Task input Start Marker

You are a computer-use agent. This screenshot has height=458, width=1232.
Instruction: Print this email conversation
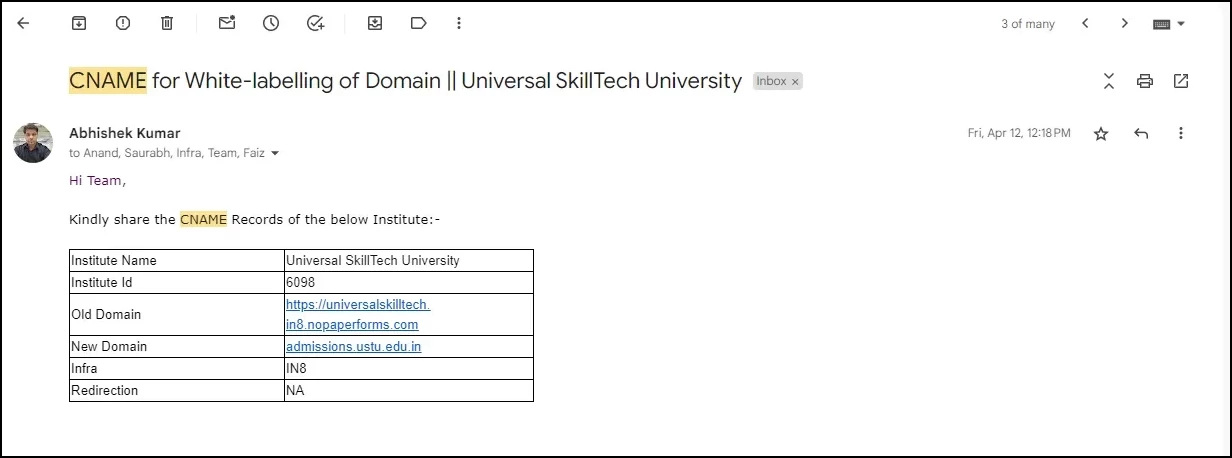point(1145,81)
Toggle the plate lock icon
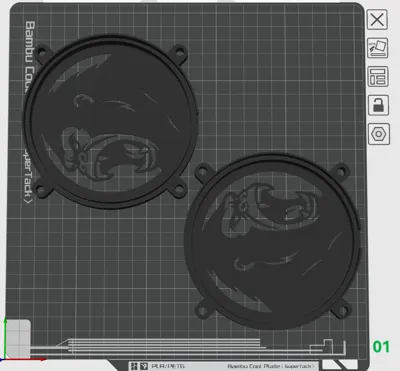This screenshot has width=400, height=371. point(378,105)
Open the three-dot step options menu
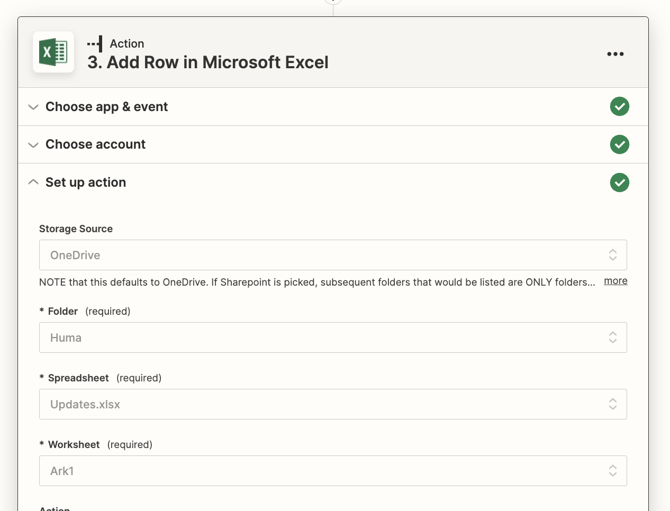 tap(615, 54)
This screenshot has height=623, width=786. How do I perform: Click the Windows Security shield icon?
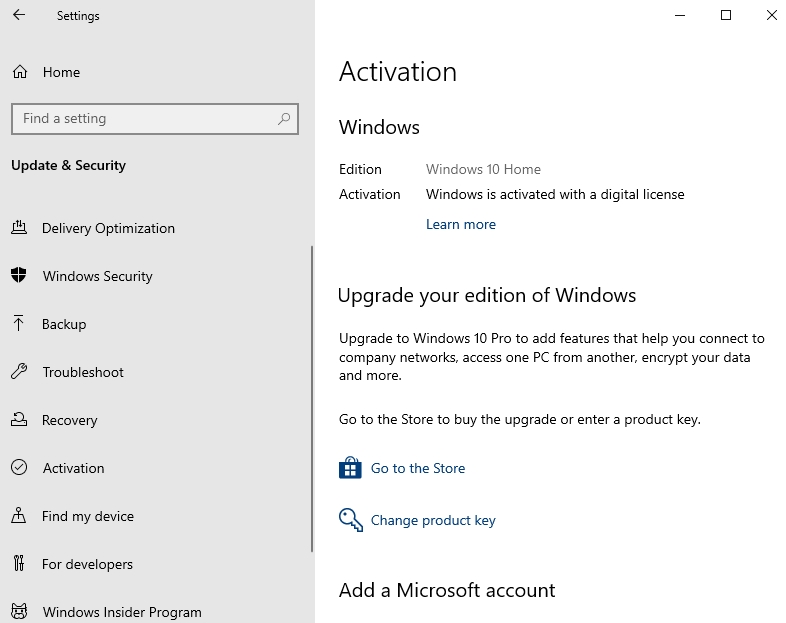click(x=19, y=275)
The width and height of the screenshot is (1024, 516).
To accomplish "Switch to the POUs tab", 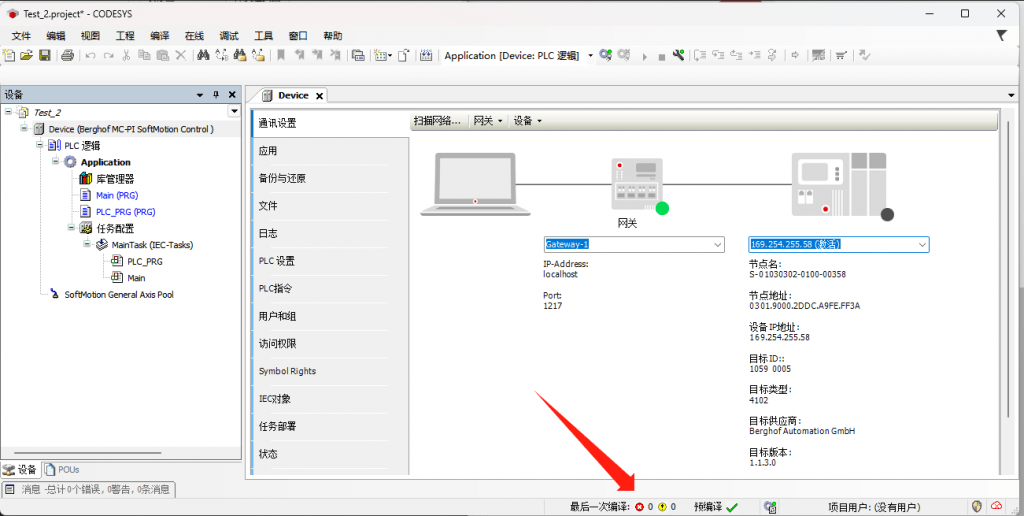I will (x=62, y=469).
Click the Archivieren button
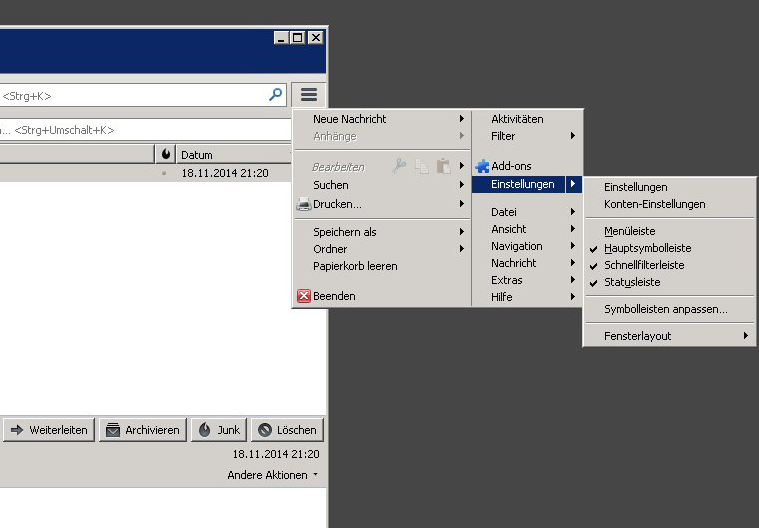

Task input End Marker

_What needs to be done:_
Once the line with "Toggle the plate lock icon" is found above, transcribe each line from it through the line with "The width and", exactly, and omit the pictures.

_Exercise solution:_
Toggle the plate lock icon
This screenshot has width=400, height=371. point(378,105)
Open the three-dot step options menu
 tap(615, 54)
This screenshot has height=623, width=786. How do I perform: Click the Windows Security shield icon?
click(x=19, y=275)
The width and height of the screenshot is (1024, 516).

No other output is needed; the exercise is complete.